Несколько дней спустя к нему пришел Бабушкин и рассказал, что Настя устроила скандал на фабрике, ударила по лицу ухаживающего за ней инженера и побежала жаловаться дирекции.
— Что же случилось? — спросил Ульянов. — Почему она это сделала?
— Не знаю! — ответил рабочий. — Сумасшедшая девка! Ее хорошо знают во всем районе. Что-то ей должно было стрельнуть в голову… Кто бабу поймет?!
Рассмеявшись, он принялся рассказывать о приобретении нового гектографа для печатания нелегальных листовок.
В этот же вечер Настя пришла на собрание кружка, а после чтения и дискуссии они покинули помещение вместе с Владимиром.
— Я прогнала инженеришку! — воскликнула она со смехом. — Теперь у меня есть ты. Никого больше не хочу! Пойдем сегодня погуляем в какой-нибудь ресторан, где играет музыка и много света.
Он взглянул на нее с угрюмым недоумением.
— Ты ходила туда со своим инженером?
— Ходила! Я ведь не скотина, которая всю жизнь может провести в хлеву, в темноте, не зная радостного мгновения, — отрезала она. — Я хочу жить!
— У меня нет времени, моя дорогая! — неохотно буркнул он. — Я не создан для таких вещей.
— А для каких? — спросила она, прищурив один глаз.

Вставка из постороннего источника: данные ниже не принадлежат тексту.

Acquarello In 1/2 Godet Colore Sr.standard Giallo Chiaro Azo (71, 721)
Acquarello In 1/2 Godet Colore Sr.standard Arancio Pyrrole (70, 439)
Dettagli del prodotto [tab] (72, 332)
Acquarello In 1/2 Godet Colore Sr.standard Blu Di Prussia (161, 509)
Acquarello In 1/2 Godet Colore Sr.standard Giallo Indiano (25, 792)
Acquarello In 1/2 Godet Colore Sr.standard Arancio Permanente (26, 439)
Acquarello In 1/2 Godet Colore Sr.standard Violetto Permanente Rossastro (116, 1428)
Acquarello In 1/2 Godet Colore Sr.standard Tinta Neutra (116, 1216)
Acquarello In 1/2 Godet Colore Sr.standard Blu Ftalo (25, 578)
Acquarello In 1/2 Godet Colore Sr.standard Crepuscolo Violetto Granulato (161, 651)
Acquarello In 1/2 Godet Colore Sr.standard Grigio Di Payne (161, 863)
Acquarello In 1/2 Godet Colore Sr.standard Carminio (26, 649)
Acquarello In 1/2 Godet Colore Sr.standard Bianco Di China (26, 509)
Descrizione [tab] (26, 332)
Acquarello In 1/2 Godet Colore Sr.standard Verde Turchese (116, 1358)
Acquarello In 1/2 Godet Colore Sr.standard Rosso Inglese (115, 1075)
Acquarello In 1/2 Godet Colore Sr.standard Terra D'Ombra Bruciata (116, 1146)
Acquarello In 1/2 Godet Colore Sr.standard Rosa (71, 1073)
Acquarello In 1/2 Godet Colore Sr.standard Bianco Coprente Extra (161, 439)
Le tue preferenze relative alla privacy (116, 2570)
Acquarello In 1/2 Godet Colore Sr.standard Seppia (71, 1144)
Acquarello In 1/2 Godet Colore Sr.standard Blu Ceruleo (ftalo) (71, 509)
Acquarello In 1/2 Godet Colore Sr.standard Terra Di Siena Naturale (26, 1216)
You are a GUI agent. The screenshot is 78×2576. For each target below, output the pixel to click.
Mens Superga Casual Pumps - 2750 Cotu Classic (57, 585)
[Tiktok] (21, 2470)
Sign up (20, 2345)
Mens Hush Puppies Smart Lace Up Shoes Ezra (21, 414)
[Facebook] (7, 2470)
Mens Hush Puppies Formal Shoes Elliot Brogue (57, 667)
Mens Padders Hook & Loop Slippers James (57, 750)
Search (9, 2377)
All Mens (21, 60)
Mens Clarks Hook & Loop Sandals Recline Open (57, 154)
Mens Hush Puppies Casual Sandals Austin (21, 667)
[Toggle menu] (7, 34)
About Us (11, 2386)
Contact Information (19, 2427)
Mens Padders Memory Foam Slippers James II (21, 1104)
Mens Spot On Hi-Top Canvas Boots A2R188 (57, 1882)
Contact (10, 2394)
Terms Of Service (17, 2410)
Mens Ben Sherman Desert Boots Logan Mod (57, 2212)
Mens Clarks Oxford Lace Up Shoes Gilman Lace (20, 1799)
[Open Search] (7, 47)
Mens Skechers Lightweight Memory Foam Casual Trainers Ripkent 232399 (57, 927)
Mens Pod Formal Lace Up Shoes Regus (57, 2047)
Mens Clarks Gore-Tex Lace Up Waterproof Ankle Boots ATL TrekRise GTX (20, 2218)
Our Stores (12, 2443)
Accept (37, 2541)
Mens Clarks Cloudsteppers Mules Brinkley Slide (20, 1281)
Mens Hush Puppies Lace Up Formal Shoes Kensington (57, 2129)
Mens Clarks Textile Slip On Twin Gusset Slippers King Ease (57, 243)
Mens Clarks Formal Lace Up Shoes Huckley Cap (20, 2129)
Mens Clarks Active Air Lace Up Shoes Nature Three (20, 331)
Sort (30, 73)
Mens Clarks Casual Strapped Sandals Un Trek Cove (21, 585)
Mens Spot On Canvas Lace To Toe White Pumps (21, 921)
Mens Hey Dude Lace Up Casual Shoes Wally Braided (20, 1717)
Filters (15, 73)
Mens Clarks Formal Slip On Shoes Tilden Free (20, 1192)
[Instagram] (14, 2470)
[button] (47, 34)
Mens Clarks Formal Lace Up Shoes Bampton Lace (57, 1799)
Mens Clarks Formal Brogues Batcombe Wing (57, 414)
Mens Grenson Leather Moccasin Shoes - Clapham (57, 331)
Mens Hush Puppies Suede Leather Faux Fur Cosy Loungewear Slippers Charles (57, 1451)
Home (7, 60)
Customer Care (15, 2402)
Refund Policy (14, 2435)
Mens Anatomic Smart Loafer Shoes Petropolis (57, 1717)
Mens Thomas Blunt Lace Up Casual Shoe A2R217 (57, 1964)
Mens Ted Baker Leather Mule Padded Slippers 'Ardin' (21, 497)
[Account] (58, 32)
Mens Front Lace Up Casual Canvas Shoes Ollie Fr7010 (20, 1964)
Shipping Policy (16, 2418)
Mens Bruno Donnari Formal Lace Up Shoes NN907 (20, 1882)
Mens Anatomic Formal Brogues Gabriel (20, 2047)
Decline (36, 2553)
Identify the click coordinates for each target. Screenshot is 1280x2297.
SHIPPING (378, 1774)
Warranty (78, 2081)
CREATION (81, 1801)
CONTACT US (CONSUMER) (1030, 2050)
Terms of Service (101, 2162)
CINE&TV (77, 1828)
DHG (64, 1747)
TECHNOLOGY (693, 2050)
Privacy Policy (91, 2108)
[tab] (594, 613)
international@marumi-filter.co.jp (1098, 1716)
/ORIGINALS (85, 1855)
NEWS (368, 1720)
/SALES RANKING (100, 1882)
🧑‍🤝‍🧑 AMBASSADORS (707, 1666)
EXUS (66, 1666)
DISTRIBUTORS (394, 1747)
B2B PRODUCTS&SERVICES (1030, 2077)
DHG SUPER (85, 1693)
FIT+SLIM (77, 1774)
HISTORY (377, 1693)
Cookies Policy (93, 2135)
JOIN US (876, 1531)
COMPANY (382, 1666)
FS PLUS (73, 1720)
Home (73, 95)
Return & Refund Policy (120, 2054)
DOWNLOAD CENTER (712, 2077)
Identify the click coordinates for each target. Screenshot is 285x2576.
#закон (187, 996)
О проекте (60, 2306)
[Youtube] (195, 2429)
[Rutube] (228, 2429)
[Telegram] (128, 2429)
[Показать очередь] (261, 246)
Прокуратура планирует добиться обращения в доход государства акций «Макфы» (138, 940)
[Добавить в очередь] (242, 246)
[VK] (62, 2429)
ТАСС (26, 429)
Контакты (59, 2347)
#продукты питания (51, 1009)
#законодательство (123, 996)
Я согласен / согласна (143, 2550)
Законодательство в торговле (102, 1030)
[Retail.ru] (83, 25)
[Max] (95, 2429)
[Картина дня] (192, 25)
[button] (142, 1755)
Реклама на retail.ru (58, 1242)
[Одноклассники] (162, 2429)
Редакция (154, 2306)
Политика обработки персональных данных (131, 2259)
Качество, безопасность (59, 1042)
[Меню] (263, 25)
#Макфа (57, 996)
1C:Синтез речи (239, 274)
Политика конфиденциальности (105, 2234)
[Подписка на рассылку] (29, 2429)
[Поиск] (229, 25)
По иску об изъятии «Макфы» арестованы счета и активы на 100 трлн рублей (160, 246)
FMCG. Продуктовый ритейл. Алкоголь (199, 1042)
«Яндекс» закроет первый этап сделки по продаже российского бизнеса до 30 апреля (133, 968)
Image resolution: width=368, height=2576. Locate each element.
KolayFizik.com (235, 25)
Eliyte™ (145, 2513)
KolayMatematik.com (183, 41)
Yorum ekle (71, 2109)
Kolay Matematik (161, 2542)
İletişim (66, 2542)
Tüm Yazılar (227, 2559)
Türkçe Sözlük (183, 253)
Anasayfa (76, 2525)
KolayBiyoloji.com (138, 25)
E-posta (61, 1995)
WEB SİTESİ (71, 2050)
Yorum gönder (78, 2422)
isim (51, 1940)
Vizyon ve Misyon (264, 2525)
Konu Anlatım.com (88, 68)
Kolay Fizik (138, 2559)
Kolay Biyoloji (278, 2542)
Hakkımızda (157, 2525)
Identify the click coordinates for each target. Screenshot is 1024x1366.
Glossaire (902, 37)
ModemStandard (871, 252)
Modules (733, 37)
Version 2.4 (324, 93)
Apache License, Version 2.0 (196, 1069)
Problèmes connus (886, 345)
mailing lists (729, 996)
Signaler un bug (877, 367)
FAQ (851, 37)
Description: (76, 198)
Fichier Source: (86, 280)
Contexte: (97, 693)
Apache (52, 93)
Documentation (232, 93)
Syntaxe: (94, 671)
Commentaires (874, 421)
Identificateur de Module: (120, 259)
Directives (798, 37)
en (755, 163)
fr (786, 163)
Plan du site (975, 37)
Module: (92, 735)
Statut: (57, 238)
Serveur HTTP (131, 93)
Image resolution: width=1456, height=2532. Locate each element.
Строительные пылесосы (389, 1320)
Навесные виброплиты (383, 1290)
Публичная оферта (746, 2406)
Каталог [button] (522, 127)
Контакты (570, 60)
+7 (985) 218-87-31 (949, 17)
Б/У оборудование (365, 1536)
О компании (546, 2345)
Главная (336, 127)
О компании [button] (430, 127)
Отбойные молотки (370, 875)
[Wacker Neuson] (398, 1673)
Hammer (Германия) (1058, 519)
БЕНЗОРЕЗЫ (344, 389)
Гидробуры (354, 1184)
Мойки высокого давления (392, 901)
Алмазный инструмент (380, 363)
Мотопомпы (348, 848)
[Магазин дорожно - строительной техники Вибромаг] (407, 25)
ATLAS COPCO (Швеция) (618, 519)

— Для борьбы… — хотел сказать он, но передумал, припомнив, что вовсе не боролся, чтобы заполучить эту девушку, а она, он был в этом уверен, думала именно об этом.
— Скажи! — настаивала она.
— У меня нет времени на музыку и свет в ресторане, — проворчал он. — Мне это не нужно.
— Зато мне нужно! — воскликнула она.
— С этим ты справишься и без меня, — жестоко отрезал он.
— Справлюсь! — согласилась она без злости и лениво потянулась, глядя на Ульянова из-под опущенных век.
Не зная, что с собой поделать, он чувствовал растерянность и молчал.
— Пойдем ко мне! — прошептала она, прижавшись к нему.
Это ему казалось самым простым и легким выходом из возникшей ситуации. По дороге он купил с уличного лотка несколько апельсинов и коробочку карамели.
Утром выходили вместе. Она — на фабрику, он — в конспиративную квартиру на Васильевском острове.
Он проводил ее к воротам прядильного цеха Торнтона.
Настя посмотрела на него хитрым, искрящимся иронией взглядом и сказала загадочным голосом:
— Я всю жизнь буду гордиться, что у меня был такой любовник. Владимир Ильич Ульянов! Ого-го — не шутки!
— Невелика гордость! — заставил он себя улыбнуться.
— Не говори, о чем не думаешь! — возразила Настя. — Я знаю, что скоро вся Россия услышит о тебе.
— Пророчествуешь? — спросил он издевательски.
— Может… — ответила она и быстро пошла через ворота, услышав резкий рев сирены.
С этого момента Ульянов избегал встреч с девушкой. Теперь он работал в отдаленном районе, в кружках Путиловского завода, и завязывал контакты с военно-морскими доками в Кронштадте; это мероприятие было очень опасным. Военные власти держали матросов и докеров в строгой дисциплине.
Он как раз вернулся из кронштадтской крепости, когда к нему ворвался Бабушкин.